ACTION ITEM:
Express the lines from the beginning through the one containing "(368, 514)." as a Markdown table with the columns No. and Line, skipping blank lines and leaving out the pictures.

INPUT MATERIAL:
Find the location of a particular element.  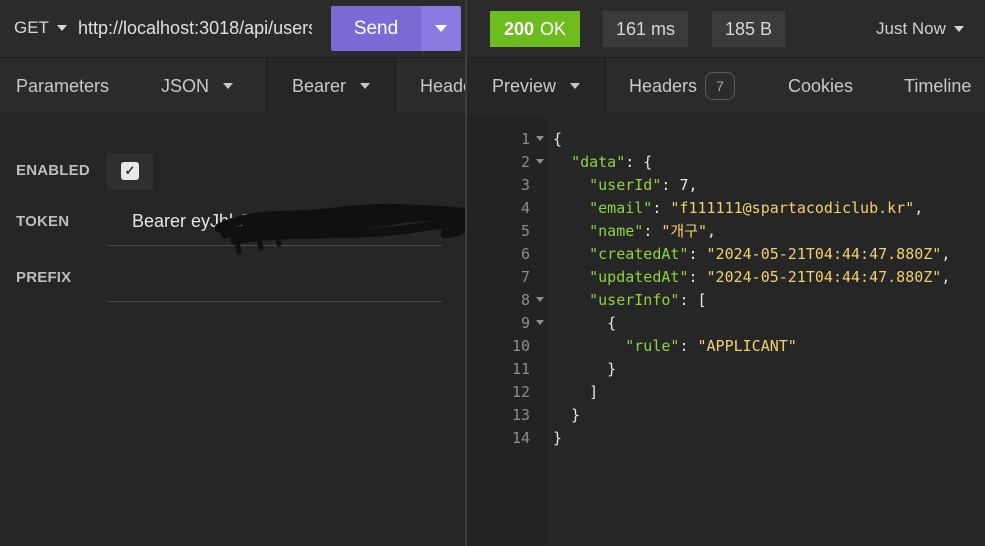

line-number: 12 is located at coordinates (520, 392).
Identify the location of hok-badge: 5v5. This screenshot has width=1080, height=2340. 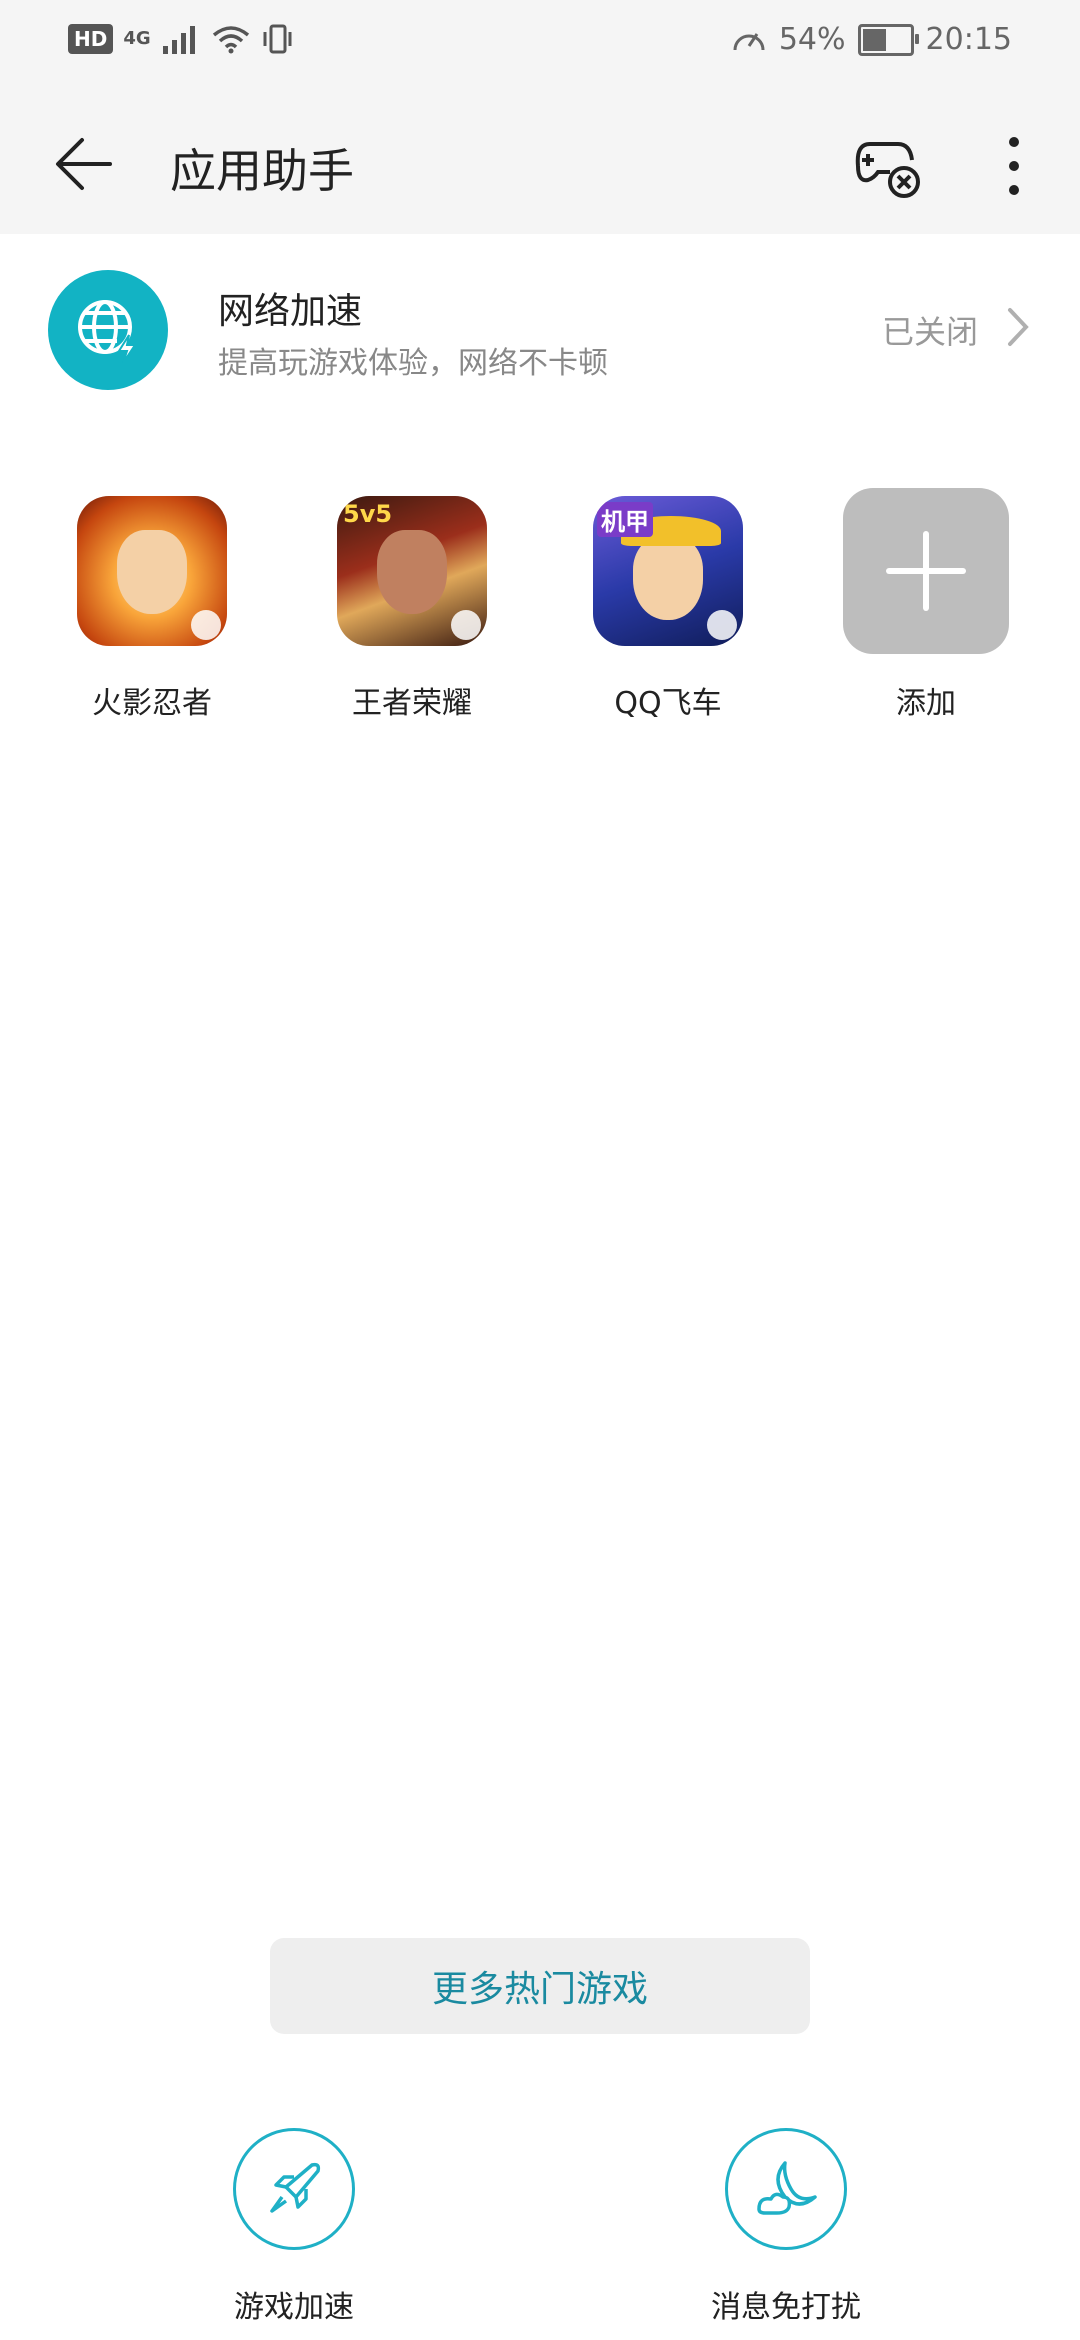
(368, 514).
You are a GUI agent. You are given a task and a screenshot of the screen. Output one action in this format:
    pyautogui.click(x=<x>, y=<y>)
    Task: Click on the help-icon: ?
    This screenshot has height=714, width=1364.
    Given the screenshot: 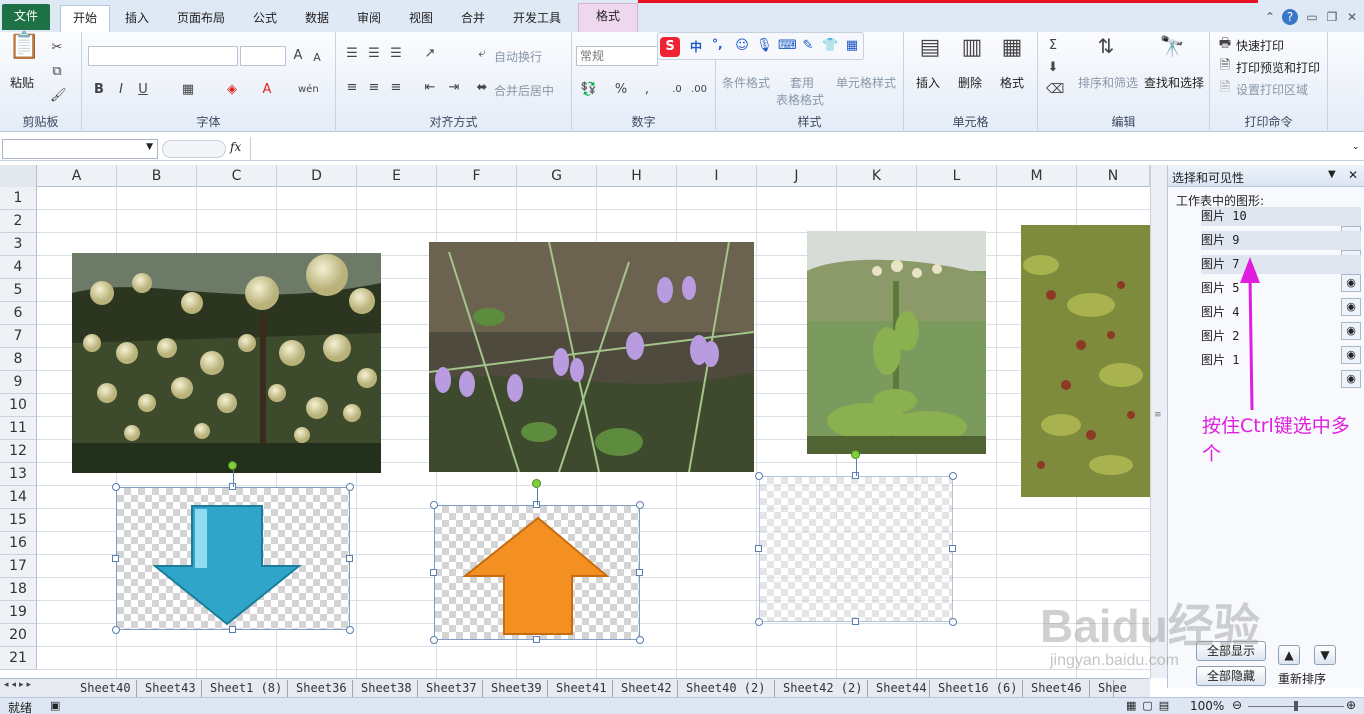 What is the action you would take?
    pyautogui.click(x=1290, y=17)
    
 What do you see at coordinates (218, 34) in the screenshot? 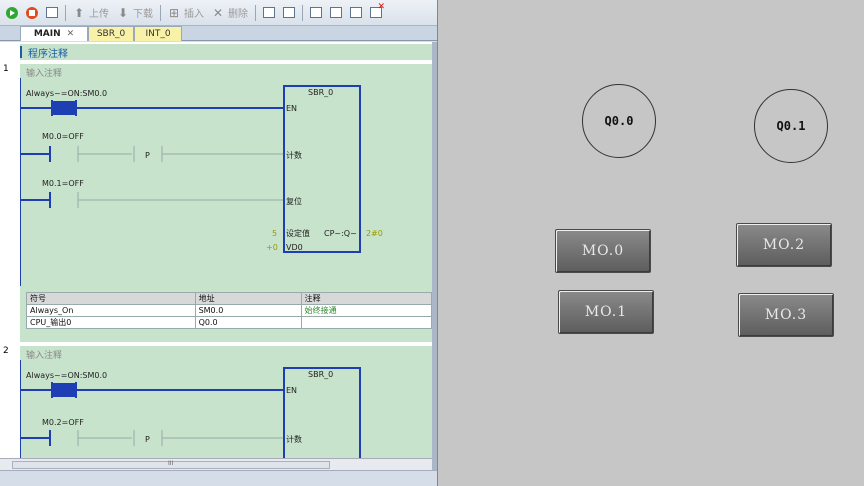
I see `program-tabs: MAIN ✕ SBR_0 INT_0` at bounding box center [218, 34].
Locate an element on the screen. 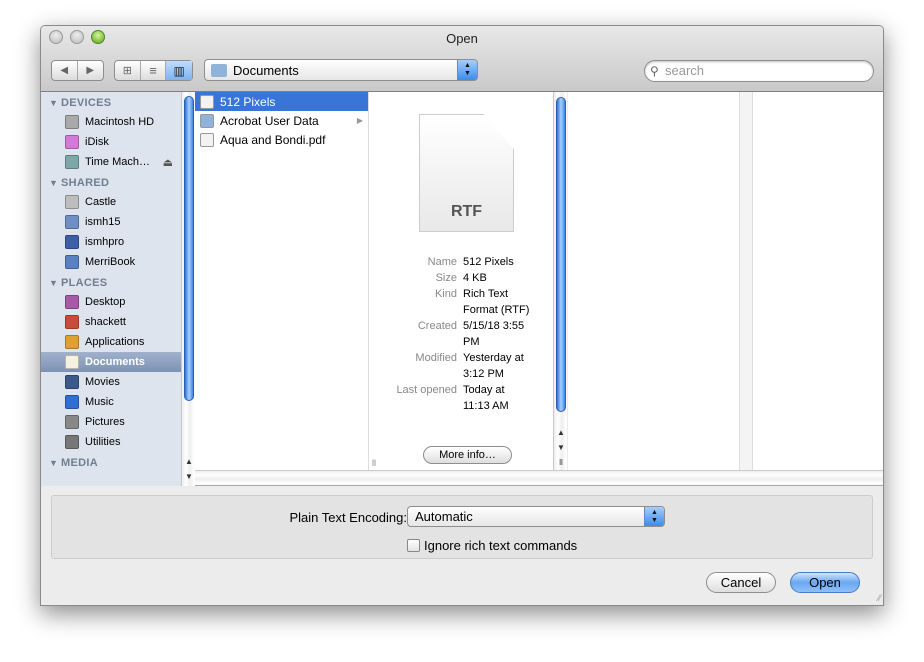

RESPONSE TO THIS TASK:
| No. | Line |
|---|---|
| 1 | Find the location of a particular element.   |
| 2 | line-number: 12 is located at coordinates (520, 392). |
| 3 | Identify the location of hok-badge: 5v5. This screenshot has width=1080, height=2340.  |
| 4 | (368, 514). |